Posted: Wednesday, April 26, 2023
New research fortifies the case for stratifying muscle-invasive bladder cancer by molecular subtype, given its potential use in the clinical setting, because subtype seems to be associated with disease progression. In a cohort of 130 patients, QuocThang Pham, PhD, of Ho Chi Minh City Medicine and Pharmacy University, Vietnam, and colleagues used immunohistochemical (IHC) markers for basal and luminal bladder cancer subtypes to discriminate between them, to determine their association with the disease’s clinicopathologic features, and to investigate their relationship with patients’ overall survival. Those with the lowest overall survival had the basal subtype and lacked intensive tumor-infiltrating lymphocytes, the team reported. They presented their findings at the American Association for Cancer Research (AACR) Annual Meeting 2023 (Abstract 768/10).
Using immunohistochemistry, the researchers classified muscle-invasive bladder cancer as basal (positive for CK5/6 and/or CD44 and negative for both CK20 and Gata3), luminal (negative for both CK5/6 and CD44 and positive for CK20 and/or Gata3), null (negative for all four markers), and mixed (expressing both basal and luminal markers). The basal, luminal, and null subtypes represented 35.3%, 29.2%, and 18.5% of cases, respectively.

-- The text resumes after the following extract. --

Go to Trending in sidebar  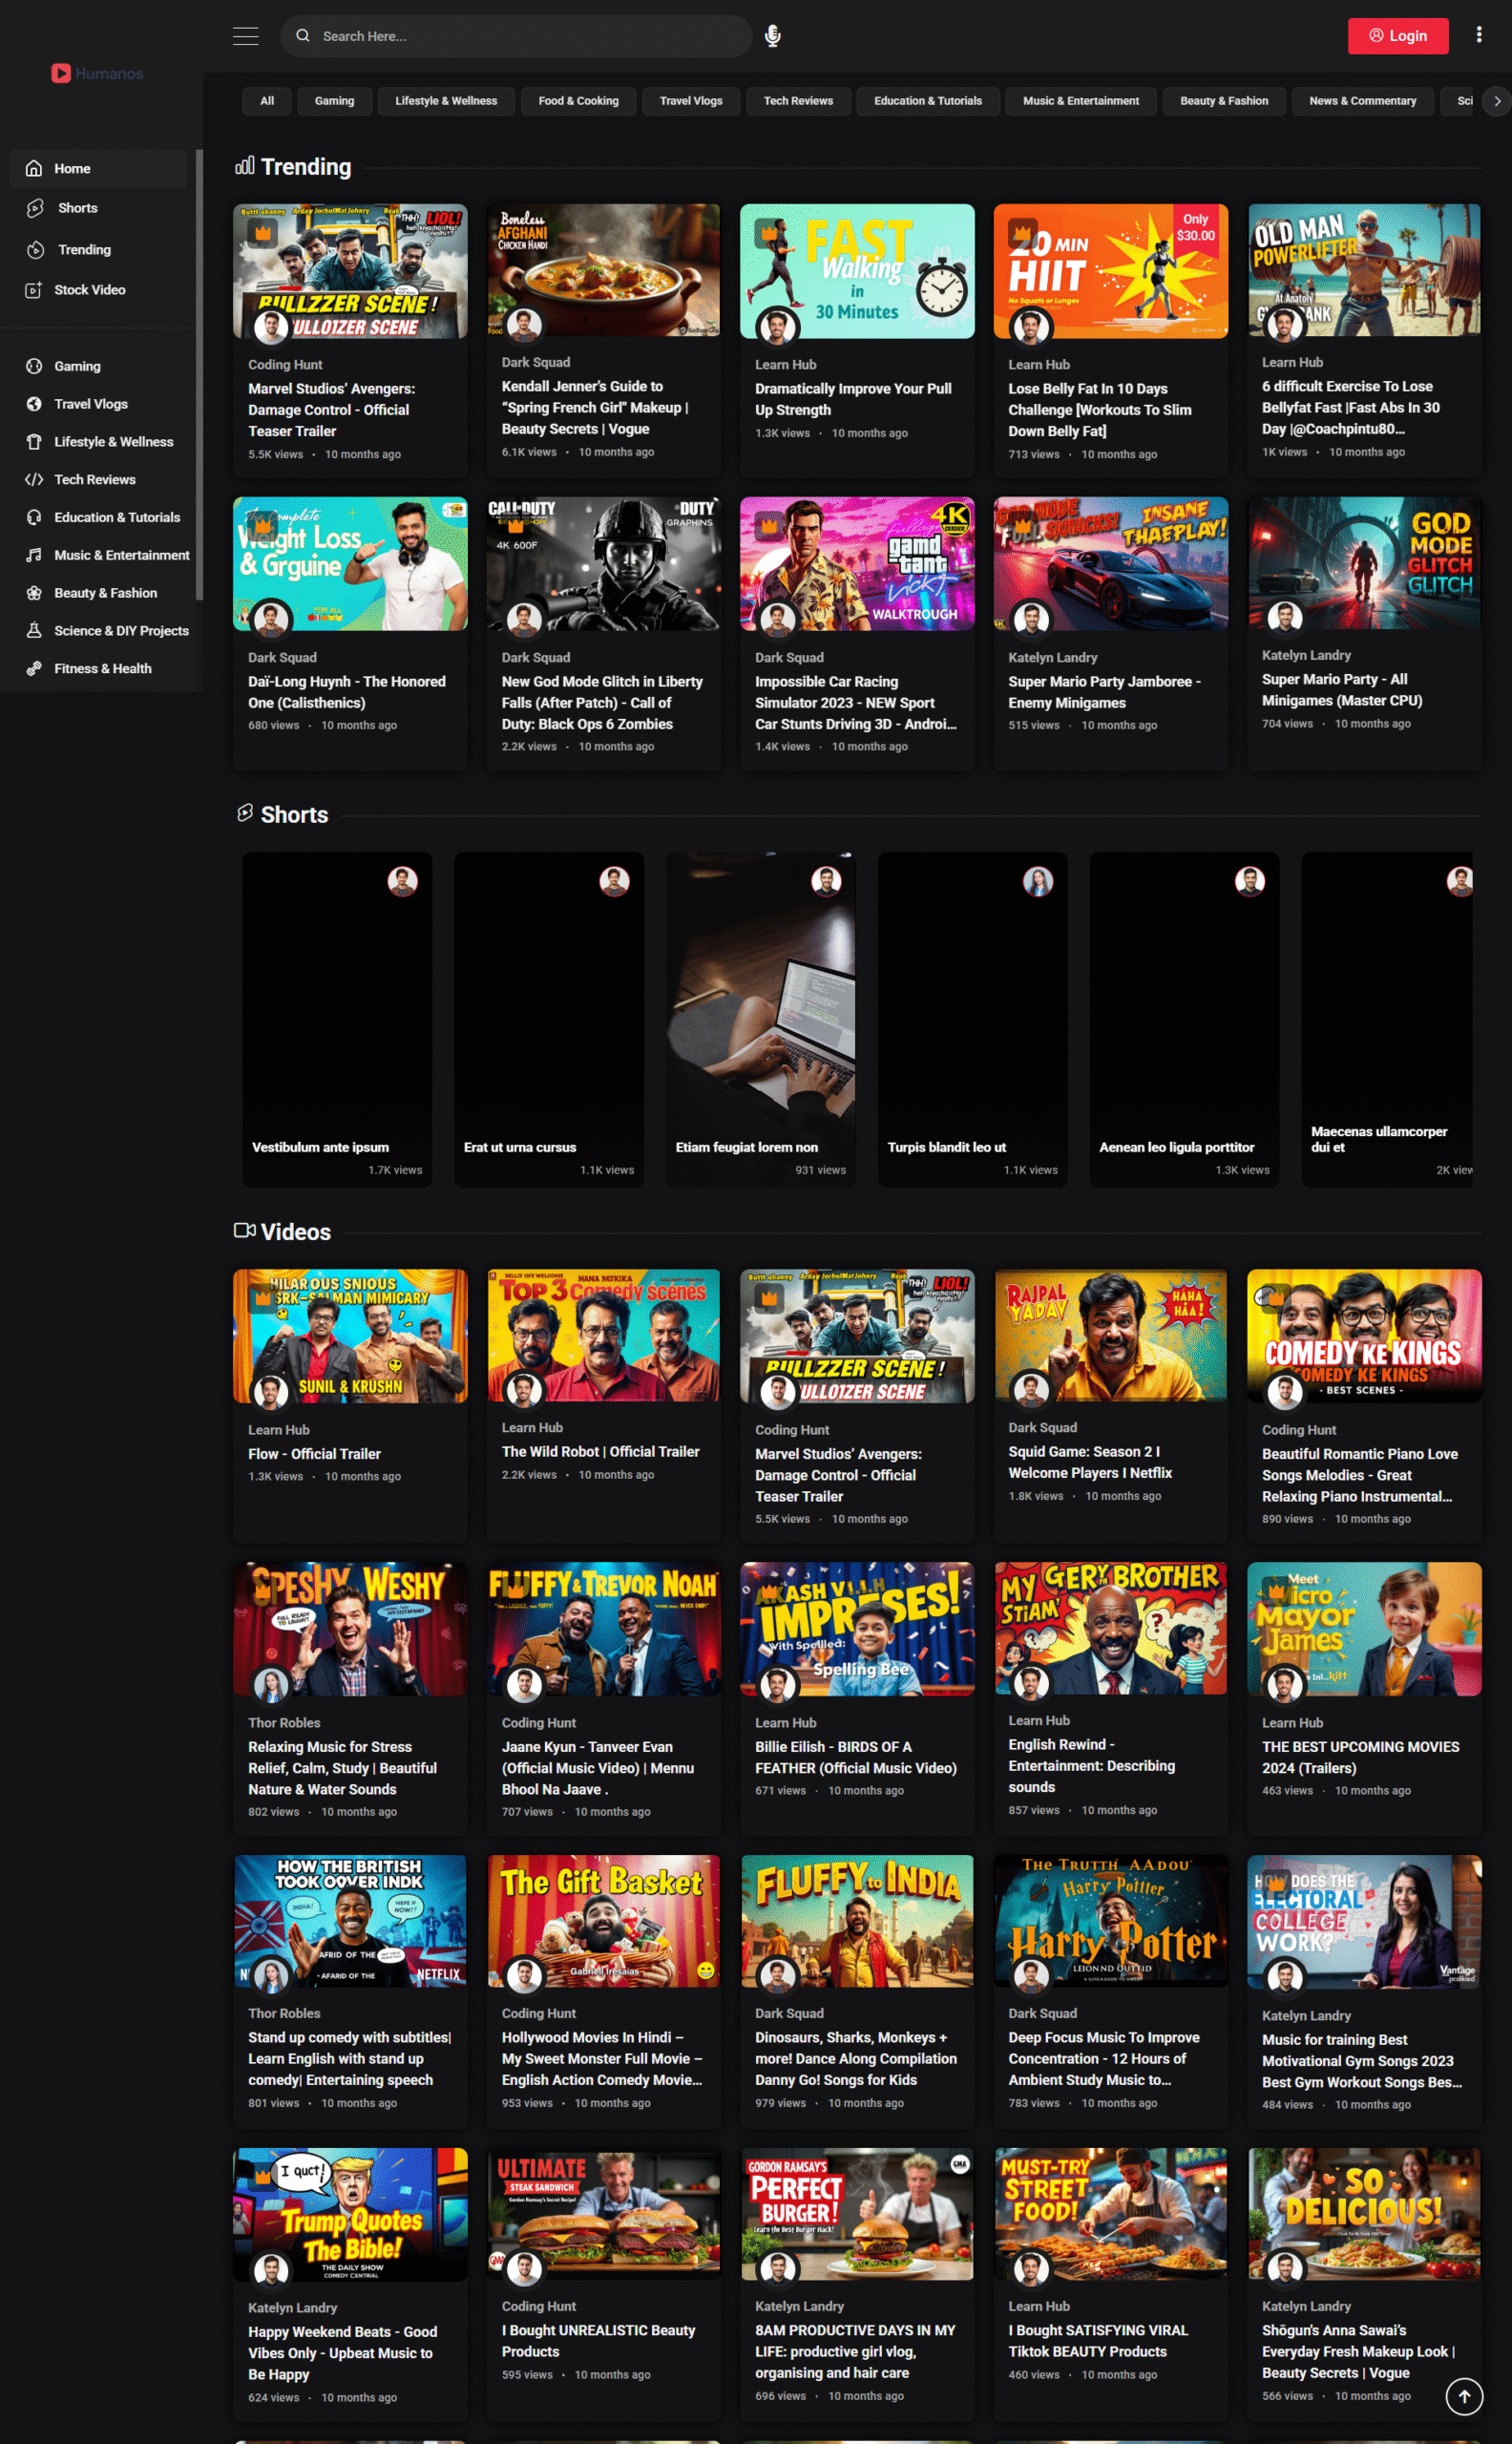click(84, 250)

No significant differences emerged in overall survival between the basal and mixed subtypes and the luminal and null subtypes (P = .090). However, the basal subtype without intensive tumor-infiltrating lymphocytes had the worst prognosis compared with the other subtypes (P = .012).
“The basal subtype was [further] associated with T stage (P = .035), squamous differentiation (P = .0002), stage (P = .035), and tumor-infiltrating lymphocytes (P = .047),” stated the investigators. Additionally, “the basal cell lines presented lower [half maximal inhibitory concentration] than luminal cell lines when the cells [were treated] with cisplatin.”
Disclosure: The study authors reported no conflicts of interest.